Required work ▸
Copy every line of the entries that includes the word "plus".

The input ▸
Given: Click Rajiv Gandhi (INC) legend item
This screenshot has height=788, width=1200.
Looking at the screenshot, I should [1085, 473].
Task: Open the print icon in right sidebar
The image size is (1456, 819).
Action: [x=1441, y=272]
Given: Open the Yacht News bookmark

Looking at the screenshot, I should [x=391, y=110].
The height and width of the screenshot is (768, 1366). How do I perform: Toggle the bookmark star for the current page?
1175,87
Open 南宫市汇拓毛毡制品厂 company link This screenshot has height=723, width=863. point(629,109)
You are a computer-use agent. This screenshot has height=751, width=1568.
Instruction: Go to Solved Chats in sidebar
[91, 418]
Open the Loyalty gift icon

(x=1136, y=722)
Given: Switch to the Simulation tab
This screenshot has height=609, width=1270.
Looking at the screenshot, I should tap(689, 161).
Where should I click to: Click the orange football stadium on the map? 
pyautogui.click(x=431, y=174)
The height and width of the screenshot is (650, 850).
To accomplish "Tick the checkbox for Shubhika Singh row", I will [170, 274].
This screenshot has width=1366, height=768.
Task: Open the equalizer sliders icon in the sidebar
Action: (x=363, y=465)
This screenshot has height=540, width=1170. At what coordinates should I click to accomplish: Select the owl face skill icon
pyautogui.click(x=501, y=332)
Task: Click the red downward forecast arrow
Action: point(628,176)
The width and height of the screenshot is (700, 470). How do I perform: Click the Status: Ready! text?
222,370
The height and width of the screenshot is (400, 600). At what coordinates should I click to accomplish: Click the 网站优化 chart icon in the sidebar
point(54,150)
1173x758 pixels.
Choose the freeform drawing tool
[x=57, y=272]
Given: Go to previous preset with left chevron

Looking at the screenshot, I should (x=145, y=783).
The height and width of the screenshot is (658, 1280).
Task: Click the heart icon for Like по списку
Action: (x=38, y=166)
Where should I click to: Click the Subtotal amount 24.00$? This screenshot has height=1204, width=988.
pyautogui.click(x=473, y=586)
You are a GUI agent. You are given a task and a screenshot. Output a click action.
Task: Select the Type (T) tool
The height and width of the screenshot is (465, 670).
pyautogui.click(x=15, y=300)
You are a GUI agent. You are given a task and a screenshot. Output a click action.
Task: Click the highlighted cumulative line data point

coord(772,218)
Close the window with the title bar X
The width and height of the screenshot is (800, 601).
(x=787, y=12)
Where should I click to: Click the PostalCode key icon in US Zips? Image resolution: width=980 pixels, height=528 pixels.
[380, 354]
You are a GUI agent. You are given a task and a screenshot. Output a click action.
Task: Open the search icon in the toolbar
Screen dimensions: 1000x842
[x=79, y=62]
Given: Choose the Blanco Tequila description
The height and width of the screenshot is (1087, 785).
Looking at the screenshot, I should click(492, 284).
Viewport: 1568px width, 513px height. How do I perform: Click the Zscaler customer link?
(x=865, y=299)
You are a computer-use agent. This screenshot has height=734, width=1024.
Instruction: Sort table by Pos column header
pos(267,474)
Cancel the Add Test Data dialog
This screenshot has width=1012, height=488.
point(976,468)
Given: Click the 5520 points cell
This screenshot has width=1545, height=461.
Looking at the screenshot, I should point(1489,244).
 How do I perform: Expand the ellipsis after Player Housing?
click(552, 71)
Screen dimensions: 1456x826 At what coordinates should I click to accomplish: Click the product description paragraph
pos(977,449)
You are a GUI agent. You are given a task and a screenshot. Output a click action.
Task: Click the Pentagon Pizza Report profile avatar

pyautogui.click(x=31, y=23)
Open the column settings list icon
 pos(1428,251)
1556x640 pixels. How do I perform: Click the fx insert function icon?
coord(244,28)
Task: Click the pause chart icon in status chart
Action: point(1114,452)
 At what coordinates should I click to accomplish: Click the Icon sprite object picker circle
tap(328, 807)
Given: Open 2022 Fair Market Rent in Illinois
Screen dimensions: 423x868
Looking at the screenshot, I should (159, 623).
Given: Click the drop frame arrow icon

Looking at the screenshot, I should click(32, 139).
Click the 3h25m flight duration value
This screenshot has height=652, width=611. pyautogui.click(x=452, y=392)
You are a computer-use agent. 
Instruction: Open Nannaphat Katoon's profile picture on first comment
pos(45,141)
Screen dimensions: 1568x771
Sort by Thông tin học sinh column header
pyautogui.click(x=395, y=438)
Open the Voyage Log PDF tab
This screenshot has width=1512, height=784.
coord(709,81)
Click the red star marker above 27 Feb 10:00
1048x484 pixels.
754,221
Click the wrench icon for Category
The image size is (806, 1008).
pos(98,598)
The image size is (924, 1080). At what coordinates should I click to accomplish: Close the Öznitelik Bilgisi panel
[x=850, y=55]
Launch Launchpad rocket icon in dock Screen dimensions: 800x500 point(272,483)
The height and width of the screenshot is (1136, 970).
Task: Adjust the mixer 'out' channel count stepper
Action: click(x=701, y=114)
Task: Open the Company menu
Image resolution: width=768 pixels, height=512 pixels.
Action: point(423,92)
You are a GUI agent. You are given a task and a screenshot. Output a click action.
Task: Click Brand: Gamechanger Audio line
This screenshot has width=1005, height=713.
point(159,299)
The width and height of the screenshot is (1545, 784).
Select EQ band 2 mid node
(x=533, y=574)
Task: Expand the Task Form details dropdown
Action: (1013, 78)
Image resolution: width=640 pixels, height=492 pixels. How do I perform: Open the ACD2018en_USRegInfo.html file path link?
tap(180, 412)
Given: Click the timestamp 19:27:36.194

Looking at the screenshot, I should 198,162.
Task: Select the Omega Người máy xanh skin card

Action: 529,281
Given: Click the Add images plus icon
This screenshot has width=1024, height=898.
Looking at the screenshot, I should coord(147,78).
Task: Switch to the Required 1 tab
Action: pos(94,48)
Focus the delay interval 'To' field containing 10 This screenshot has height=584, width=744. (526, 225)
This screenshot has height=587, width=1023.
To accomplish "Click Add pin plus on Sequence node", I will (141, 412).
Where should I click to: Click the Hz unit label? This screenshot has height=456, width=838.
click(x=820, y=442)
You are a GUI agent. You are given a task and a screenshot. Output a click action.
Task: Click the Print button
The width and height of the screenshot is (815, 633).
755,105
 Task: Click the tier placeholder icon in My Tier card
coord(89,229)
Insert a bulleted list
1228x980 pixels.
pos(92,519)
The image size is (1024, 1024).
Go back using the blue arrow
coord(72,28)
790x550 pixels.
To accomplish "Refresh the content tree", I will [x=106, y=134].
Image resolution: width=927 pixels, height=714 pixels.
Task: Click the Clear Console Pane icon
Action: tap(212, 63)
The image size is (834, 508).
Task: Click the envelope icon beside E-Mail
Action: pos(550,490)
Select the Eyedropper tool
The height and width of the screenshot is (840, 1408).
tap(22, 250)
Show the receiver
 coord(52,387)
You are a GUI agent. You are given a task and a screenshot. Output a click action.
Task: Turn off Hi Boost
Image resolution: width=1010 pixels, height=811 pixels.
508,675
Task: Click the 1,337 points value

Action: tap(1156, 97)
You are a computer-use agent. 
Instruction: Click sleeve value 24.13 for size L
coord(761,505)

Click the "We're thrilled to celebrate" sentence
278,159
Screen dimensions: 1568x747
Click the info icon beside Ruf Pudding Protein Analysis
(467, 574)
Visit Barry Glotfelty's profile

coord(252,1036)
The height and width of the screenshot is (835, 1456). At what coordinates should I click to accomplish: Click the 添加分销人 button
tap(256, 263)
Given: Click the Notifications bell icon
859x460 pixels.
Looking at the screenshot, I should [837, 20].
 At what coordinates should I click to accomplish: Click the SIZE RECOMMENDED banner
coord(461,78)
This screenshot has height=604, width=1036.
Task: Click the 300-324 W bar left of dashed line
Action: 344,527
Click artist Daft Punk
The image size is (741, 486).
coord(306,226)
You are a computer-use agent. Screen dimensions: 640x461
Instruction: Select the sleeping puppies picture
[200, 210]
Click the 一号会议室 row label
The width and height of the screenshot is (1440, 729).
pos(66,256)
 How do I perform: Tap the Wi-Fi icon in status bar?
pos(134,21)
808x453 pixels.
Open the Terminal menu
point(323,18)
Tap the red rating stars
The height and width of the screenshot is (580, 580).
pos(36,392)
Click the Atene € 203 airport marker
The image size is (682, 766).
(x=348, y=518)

Result for this exercise ▸
Given: Click the Add images plus icon
To accomplish "Click Add pin plus on Sequence node", I will (141, 412).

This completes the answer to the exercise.